On 4 Jul 2002, at 12:48, Rocky Road wrote:

> And so it came to pass that David W. Fenton spake:
> >  > At 12:47 PM 06/27/02, David W. Fenton wrote:
> >>   >What I need is advice on
> >>   >how to help her export the musical examples to EPS files that will embed
> >>   >in MS Word 2000 documents that can be sent to the printer and be 
> >>portable.
> >>
> >>  I'm sure you will get lots of different answers to this. . . .
> >
> >I actually didn't get much in the way of answers at all.
> 
> In FInale, choose the graphics tool. Then choose "export pages" from 
> the graphics menu.
> 
> If you only want small musical examples rather than the whole page, 
> double click and then drag a selection, then choose "export 
> selection".
> 
> To be safe, include fonts. I include a Pict preview too I think
> 
> In Word (I have Word98), you choose: "Insert" -> "Picture" -> "From 
> File". Choose the saved EPS file and there it is.

Well, this illustrates perfectly the problem with my post. I guess I 
didn't word it well.

The platform is PC for Finale and Word, where the documents to go to the 
PROFESSIONAL GRAPHIC DESIGNER are produced. The PC user producing the 
documents has an HP LaserJet 2100M (i.e., PostScript), but she normally 
uses it in PCL mode (which is substantially faster; perhaps PS would be 
faster if we added memory, but PS is not really needed for most of her 
work; I don't even know why she spent the extra money to get the 2100M 
instead of just the 2100).

The problem is not at all that we don't know how to export EPS files -- 
that's completely trivial. The question I asked was in reference to all 
the problems I've heard about the PostScript that Finale produces being 
non-portable unless you do special tweaks. I assumed that the problems 
with the PS export would also be present in the EPS production (perhaps 
wrongly).

I have received a number of private responses, but all of them are from 
Mac users, and one correspondent said EPS works fine on Mac and doesn't 
work at all on Windows. 

I honestly don't believe the latter could possibly be true when the PC 
where the EPS is being produced has a PS printer attached. If it were 
true, then there would be a major area where Coda has failed in providing 
feature parity, and I have a hard time believing they'd let that happen.

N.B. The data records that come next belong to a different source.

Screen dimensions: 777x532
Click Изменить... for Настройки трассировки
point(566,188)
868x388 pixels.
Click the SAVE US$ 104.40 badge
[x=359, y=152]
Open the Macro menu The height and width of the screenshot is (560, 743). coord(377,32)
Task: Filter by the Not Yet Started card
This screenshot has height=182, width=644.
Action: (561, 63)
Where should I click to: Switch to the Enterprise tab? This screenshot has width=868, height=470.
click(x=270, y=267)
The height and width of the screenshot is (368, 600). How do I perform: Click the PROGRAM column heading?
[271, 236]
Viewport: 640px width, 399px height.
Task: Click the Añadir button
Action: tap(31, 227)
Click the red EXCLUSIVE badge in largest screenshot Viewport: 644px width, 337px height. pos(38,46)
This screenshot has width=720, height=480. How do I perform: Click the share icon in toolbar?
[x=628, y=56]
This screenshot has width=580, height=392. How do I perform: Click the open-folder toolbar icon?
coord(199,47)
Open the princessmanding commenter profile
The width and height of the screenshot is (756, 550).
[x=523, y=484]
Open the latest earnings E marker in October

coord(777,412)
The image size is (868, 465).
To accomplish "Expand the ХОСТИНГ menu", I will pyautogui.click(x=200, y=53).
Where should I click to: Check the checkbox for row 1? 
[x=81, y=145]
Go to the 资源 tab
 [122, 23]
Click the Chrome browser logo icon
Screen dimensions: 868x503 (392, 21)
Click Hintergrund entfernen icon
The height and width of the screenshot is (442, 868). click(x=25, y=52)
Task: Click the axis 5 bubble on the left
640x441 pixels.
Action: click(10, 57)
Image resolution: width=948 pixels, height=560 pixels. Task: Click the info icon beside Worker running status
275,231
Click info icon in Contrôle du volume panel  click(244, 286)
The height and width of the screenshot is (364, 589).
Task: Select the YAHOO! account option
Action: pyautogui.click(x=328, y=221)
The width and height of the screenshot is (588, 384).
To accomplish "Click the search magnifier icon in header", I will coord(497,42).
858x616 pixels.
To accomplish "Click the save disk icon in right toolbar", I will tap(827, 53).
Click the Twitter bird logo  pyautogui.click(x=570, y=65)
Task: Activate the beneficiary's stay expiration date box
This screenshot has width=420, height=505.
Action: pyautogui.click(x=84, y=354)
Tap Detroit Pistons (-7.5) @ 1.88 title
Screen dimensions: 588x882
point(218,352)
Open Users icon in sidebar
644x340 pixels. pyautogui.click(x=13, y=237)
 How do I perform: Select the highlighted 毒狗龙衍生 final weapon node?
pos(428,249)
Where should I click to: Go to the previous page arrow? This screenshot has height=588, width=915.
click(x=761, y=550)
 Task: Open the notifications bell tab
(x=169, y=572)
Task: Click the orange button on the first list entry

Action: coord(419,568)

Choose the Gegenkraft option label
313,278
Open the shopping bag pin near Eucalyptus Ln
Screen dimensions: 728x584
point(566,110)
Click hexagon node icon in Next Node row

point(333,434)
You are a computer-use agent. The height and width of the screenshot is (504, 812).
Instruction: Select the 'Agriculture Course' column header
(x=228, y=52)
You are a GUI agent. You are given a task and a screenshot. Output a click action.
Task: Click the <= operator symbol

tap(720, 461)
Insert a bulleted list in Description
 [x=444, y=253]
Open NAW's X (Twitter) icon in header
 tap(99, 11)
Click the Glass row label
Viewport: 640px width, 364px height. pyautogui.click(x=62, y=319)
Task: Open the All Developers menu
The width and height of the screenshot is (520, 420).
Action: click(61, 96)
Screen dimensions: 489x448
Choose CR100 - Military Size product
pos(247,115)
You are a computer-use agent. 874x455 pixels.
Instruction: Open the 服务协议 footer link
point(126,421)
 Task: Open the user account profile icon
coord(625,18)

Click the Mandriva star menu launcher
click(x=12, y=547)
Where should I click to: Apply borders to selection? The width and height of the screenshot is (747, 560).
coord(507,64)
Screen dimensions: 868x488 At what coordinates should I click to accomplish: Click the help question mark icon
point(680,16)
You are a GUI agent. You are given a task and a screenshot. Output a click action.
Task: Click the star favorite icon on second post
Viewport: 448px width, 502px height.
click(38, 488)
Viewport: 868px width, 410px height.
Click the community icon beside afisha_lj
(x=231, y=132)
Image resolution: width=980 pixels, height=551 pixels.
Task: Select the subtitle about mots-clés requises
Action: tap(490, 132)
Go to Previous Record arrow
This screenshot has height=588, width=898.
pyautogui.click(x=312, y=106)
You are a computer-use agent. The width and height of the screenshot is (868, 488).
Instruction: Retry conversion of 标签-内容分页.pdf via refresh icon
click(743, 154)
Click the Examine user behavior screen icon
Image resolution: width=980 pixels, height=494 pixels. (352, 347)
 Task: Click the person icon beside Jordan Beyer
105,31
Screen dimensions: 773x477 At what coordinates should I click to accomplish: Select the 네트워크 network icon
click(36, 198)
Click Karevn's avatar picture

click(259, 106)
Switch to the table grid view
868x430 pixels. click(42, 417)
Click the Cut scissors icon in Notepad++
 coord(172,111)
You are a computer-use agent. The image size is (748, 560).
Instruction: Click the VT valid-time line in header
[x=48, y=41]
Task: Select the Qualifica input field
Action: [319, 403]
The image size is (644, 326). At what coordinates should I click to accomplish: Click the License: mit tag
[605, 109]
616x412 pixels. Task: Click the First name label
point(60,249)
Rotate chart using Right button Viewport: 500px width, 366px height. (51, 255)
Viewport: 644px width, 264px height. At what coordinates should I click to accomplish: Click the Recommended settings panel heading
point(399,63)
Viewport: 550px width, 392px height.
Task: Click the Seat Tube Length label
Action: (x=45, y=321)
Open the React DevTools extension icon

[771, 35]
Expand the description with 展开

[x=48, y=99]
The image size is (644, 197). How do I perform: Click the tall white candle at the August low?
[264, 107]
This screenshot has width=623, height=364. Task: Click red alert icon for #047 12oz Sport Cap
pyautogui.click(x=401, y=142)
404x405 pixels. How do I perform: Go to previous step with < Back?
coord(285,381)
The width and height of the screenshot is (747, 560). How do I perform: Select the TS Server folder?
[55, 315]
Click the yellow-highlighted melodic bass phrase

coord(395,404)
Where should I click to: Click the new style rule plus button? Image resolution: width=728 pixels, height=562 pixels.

I asked about the pitfalls of producing the EPS files (though I admit I 
didn't mention that it was Windows). So far, I'm pretty sure these things 
are important to insure that it works:

1. Finale has to have been installed with the PS printer set as the 
default. If it was not, then the PS fonts would not have been installed.

2. The files for export have to be produced using the PS versions of the 
fonts. I've got a PS printer and I've had significant problems with the 
different font names (TT vs. PS), and I've never actually gotten PS 
printing to work reliably (but I have a much older version of Finale than 
the person for whom I'm asking this question).

3. At EPS export time, the active printer for the document must be the PS 
printer.

What else has to be done? I just set everything up appropriately on my 
system, and even thought the Word print preview is obviously showing only 
the TIFF preview, the file prints out as PS, but the fonts are completely 
wrong. Printing from Finale (with PS fonts to the PS printer) works just 
fine, even though I've often had great difficulty with that. Of course, 
my version of Finale is very old (97; Word is only 97, too), so things 
may be better in later version.

I guess my only option is to try it out on the person's system and see 
what happens, then come back and ask questions.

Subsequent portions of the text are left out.